▸ What the task requires
Find the line with "Scopri di più (816, 2373)" in the entries below. Repeat it, every following line, and the line with "[Vo2 Team Pink", exactly and with nothing added.

(Stored items)
▬▬▬▬▬▬
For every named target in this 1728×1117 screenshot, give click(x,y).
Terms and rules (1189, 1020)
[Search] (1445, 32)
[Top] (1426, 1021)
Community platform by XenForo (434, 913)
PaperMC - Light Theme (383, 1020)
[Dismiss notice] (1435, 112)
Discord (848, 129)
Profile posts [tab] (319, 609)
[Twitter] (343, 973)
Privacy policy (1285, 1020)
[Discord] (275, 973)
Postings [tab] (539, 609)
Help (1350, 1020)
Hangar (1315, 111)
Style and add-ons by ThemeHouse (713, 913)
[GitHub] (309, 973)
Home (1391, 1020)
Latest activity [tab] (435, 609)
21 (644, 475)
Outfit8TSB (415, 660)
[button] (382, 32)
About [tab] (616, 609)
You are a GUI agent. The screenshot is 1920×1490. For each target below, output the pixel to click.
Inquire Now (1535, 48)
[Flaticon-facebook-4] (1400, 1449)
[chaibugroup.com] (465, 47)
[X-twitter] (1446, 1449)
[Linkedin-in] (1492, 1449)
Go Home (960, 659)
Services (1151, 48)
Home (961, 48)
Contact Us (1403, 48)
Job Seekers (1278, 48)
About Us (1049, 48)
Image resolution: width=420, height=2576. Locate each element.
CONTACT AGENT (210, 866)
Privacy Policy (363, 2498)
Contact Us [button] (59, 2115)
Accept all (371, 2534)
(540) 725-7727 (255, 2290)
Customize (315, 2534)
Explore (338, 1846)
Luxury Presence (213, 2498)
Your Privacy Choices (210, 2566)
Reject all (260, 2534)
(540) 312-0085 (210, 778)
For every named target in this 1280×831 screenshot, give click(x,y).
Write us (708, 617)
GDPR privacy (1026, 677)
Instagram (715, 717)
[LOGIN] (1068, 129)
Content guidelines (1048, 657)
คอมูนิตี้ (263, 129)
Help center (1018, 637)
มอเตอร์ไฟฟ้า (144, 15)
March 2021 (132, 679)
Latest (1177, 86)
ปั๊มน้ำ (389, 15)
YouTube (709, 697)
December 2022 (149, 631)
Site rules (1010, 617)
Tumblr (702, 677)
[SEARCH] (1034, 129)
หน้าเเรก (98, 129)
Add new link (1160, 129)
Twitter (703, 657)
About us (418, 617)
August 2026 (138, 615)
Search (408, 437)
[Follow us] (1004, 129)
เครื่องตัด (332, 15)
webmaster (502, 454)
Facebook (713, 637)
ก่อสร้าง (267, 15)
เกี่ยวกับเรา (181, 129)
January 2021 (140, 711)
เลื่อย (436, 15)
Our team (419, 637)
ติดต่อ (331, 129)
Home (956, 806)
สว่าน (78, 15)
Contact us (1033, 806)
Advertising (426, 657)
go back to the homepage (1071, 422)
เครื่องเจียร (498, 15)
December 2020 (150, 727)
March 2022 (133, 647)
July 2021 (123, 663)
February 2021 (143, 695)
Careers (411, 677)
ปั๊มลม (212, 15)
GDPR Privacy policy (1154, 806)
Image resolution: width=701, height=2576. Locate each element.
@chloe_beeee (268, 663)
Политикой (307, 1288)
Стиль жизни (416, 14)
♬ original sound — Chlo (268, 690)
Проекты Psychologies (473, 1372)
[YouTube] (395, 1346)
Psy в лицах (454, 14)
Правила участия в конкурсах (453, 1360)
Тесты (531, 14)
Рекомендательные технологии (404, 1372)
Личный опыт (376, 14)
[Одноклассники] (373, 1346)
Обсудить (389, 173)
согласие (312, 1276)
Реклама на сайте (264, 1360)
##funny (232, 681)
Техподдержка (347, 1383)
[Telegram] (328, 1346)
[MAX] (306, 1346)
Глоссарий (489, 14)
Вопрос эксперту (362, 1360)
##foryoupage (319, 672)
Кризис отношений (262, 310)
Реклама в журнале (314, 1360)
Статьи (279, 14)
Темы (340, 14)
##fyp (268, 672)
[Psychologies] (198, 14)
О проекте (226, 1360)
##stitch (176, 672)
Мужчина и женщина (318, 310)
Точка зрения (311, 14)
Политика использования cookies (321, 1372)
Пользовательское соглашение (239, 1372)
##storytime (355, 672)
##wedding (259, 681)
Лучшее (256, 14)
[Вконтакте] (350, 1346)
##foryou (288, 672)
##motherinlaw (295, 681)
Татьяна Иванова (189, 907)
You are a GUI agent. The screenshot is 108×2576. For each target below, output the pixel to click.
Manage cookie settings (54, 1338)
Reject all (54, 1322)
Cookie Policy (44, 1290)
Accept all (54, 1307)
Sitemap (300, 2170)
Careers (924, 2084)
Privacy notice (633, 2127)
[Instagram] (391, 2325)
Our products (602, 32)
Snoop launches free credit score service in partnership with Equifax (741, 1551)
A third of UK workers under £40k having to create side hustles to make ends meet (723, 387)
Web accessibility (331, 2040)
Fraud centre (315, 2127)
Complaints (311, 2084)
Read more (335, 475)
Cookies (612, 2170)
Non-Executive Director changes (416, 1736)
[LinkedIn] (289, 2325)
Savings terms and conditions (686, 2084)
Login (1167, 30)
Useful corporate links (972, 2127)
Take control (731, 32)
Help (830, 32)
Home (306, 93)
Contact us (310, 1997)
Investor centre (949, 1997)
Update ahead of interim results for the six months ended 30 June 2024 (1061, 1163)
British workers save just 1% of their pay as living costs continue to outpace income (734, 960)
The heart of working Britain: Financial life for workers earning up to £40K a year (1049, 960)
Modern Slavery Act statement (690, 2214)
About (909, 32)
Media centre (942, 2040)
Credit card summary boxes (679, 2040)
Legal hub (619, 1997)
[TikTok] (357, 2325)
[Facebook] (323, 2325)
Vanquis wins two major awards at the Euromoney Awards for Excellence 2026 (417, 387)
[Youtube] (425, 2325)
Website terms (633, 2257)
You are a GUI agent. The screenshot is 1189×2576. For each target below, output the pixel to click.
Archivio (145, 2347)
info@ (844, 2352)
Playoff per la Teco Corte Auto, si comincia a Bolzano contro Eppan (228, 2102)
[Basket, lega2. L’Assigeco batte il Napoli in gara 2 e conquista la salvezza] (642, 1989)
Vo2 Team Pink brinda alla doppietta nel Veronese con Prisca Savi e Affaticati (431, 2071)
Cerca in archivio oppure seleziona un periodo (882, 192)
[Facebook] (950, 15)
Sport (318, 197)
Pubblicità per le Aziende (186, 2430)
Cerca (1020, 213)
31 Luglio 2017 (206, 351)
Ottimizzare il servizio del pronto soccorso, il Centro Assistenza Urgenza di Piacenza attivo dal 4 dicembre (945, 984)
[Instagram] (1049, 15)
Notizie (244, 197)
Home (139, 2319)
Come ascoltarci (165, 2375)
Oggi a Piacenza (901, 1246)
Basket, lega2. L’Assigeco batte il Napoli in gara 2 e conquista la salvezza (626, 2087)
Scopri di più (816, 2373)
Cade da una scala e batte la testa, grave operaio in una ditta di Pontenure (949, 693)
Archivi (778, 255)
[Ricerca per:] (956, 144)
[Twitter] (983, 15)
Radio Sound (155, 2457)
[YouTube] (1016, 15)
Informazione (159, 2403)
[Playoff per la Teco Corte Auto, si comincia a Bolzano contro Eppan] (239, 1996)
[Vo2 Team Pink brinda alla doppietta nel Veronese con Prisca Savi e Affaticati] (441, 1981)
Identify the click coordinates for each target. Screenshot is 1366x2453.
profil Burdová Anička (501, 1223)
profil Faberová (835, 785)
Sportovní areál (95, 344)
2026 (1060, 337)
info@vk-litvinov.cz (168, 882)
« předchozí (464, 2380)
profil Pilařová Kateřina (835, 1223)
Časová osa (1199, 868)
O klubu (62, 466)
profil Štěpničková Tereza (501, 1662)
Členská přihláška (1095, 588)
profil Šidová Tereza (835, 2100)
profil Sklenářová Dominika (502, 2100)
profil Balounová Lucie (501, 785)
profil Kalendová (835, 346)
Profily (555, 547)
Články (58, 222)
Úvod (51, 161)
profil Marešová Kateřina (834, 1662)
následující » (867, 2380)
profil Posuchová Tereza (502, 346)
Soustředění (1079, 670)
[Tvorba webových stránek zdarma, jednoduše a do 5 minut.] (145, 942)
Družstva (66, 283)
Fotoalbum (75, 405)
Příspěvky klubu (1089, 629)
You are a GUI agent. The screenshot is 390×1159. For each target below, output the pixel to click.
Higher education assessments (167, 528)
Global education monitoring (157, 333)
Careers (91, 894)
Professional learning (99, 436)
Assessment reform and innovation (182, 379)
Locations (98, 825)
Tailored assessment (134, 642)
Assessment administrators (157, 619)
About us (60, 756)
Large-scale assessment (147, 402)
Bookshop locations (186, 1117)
▬▬▬▬▬▬
▸ Solution to the exercise
Scopri di più (816, 2373)
Cade da una scala e batte la testa, grave operaio in una ditta di Pontenure (949, 693)
Archivi (778, 255)
[Ricerca per:] (956, 144)
[Twitter] (983, 15)
Radio Sound (155, 2457)
[YouTube] (1016, 15)
Informazione (159, 2403)
[Playoff per la Teco Corte Auto, si comincia a Bolzano contro Eppan] (239, 1996)
[Vo2 Team Pink brinda alla doppietta nel Veronese con Prisca Savi e Affaticati] (441, 1981)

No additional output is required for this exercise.